* Description of the task *
All records are to be printed again exactly as they appear.
>>>
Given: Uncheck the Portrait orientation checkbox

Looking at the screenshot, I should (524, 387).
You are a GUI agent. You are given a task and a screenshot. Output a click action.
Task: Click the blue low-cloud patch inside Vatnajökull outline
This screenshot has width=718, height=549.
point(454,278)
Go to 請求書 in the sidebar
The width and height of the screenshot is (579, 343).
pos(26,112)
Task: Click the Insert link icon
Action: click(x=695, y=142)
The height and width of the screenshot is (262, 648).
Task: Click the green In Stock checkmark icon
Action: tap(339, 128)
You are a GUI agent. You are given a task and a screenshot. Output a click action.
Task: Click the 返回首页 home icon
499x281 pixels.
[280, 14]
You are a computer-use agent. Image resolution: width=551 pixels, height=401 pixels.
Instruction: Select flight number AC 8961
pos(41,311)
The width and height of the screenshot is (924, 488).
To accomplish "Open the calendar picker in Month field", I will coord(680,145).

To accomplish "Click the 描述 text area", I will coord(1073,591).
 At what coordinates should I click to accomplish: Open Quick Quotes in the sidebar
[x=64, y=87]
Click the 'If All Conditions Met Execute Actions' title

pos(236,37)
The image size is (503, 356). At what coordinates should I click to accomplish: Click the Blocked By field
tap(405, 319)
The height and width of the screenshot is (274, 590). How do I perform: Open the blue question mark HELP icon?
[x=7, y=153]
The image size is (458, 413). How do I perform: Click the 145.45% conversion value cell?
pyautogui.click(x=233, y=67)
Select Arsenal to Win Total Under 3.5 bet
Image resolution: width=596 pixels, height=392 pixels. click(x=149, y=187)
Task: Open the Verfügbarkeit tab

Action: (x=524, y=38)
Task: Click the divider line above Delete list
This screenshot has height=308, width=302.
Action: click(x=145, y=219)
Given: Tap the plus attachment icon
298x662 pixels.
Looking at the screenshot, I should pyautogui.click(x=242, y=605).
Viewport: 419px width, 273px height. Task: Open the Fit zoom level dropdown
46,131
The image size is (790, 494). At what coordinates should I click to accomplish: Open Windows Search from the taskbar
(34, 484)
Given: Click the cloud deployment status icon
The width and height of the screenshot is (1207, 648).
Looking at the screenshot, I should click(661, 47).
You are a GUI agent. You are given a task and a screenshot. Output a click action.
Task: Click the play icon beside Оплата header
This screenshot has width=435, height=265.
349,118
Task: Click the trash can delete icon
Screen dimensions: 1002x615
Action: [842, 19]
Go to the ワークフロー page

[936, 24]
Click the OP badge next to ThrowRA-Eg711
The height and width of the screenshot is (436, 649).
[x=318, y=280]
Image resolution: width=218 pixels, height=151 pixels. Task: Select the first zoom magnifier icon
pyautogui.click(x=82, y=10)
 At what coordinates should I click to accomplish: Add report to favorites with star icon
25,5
<<<
* Solution for this exercise *
Given: Uncheck the Portrait orientation checkbox

Looking at the screenshot, I should (524, 387).
You are a GUI agent. You are given a task and a screenshot. Output a click action.
Task: Click the blue low-cloud patch inside Vatnajökull outline
This screenshot has width=718, height=549.
point(454,278)
Go to 請求書 in the sidebar
The width and height of the screenshot is (579, 343).
pos(26,112)
Task: Click the Insert link icon
Action: click(x=695, y=142)
The height and width of the screenshot is (262, 648).
Task: Click the green In Stock checkmark icon
Action: tap(339, 128)
You are a GUI agent. You are given a task and a screenshot. Output a click action.
Task: Click the 返回首页 home icon
499x281 pixels.
[280, 14]
You are a computer-use agent. Image resolution: width=551 pixels, height=401 pixels.
Instruction: Select flight number AC 8961
pos(41,311)
The width and height of the screenshot is (924, 488).
To accomplish "Open the calendar picker in Month field", I will coord(680,145).

To accomplish "Click the 描述 text area", I will coord(1073,591).
 At what coordinates should I click to accomplish: Open Quick Quotes in the sidebar
[x=64, y=87]
Click the 'If All Conditions Met Execute Actions' title

pos(236,37)
The image size is (503, 356). At what coordinates should I click to accomplish: Click the Blocked By field
tap(405, 319)
The height and width of the screenshot is (274, 590). How do I perform: Open the blue question mark HELP icon?
[x=7, y=153]
The image size is (458, 413). How do I perform: Click the 145.45% conversion value cell?
pyautogui.click(x=233, y=67)
Select Arsenal to Win Total Under 3.5 bet
Image resolution: width=596 pixels, height=392 pixels. click(x=149, y=187)
Task: Open the Verfügbarkeit tab

Action: (x=524, y=38)
Task: Click the divider line above Delete list
This screenshot has height=308, width=302.
Action: click(x=145, y=219)
Given: Tap the plus attachment icon
298x662 pixels.
Looking at the screenshot, I should pyautogui.click(x=242, y=605).
Viewport: 419px width, 273px height. Task: Open the Fit zoom level dropdown
46,131
The image size is (790, 494). At what coordinates should I click to accomplish: Open Windows Search from the taskbar
(34, 484)
Given: Click the cloud deployment status icon
The width and height of the screenshot is (1207, 648).
Looking at the screenshot, I should click(661, 47).
You are a GUI agent. You are given a task and a screenshot. Output a click action.
Task: Click the play icon beside Оплата header
This screenshot has width=435, height=265.
349,118
Task: Click the trash can delete icon
Screen dimensions: 1002x615
Action: [842, 19]
Go to the ワークフロー page

[936, 24]
Click the OP badge next to ThrowRA-Eg711
The height and width of the screenshot is (436, 649).
[x=318, y=280]
Image resolution: width=218 pixels, height=151 pixels. Task: Select the first zoom magnifier icon
pyautogui.click(x=82, y=10)
 At what coordinates should I click to accomplish: Add report to favorites with star icon
25,5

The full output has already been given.